The combinable crop harvest is mostly finished; what is probably the most expensive single capital item on the farm, the combine harvester, is back in its shed where it spends over 90% of its time.  The few days of work it does is critical, exciting but inevitably hugely expensive.

Wheat prices for 2021 crop have remained within their upward trend range, despite not recording an overall gain month from month. The current nearby futures feed wheat price of £194 is equal to that of this time last month, but between the two dates, prices have been £11/tonne lower. Currently, the present crop is teetering on contract highs, threatening to hit them this week. New crop (2022 harvest) is also at contract highs but prices have moved only £5/tonne in two months; its time will come.   Over 6 million tonnes of wheat have already been shipped from the EU, over 50% more than this time last year. There is not a 50% larger surplus, so this keen trade is pushing prices upwards, probably unsustainably. The US also has less wheat to ship this year by about 3 million tonnes. With China potentially buying European and US wheat, this is fuelling buying by speculators which is increasing the volatility in the market.

The current crop market is unsettled.
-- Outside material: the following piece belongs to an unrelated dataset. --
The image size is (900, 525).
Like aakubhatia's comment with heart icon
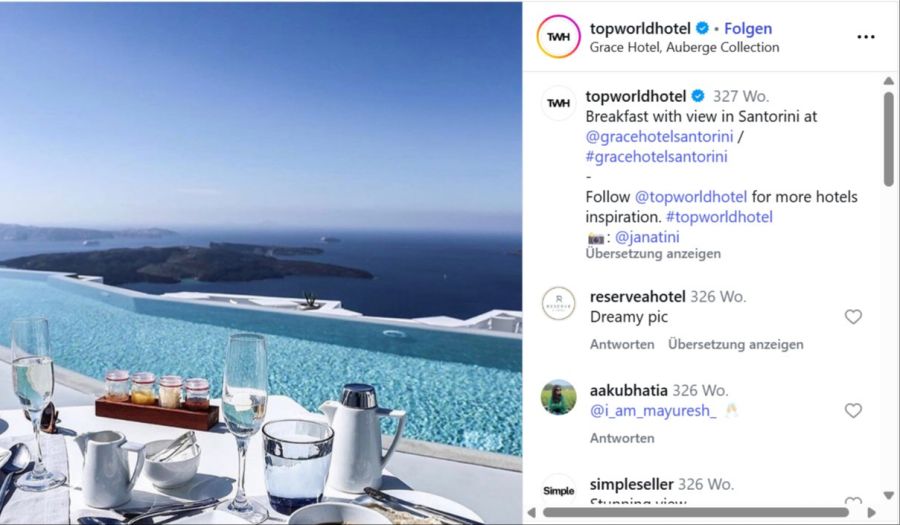pyautogui.click(x=854, y=411)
Rumours suggest Russia is about to impose export taxes on its grains, making global supply tighter, The USDA is expecting less from Russia than initially predicted.  Dry weather in North America ahead of harvest also reduced crop yields by more than previous estimates in Canada, meaning the USDA publication also reduced production estimates for Canada. This has also fuelled the Oilseed rape prices, as Canada is the primary producer and exporter.

Barley prices are currently good, with brisk business occurring and a discount to wheat of only £7/tonne. A high quality harvest has given maltsters plenty of choice, and also picked up feed barley prices as less is available. Exports of spring barley into Europe are going well. Although some UK samples are high moisture which will keep them off boats.

Milling oats retain a £20/tonne premium over feed oats, sitting around £155/tonne spot for a clean sample.

Bean sales are picking up, but being a late harvested crop and a thin market, their trade is usually last to get going. Buying interest from Egypt, the largest grain buyer is high, although competition from the Baltic States is also present.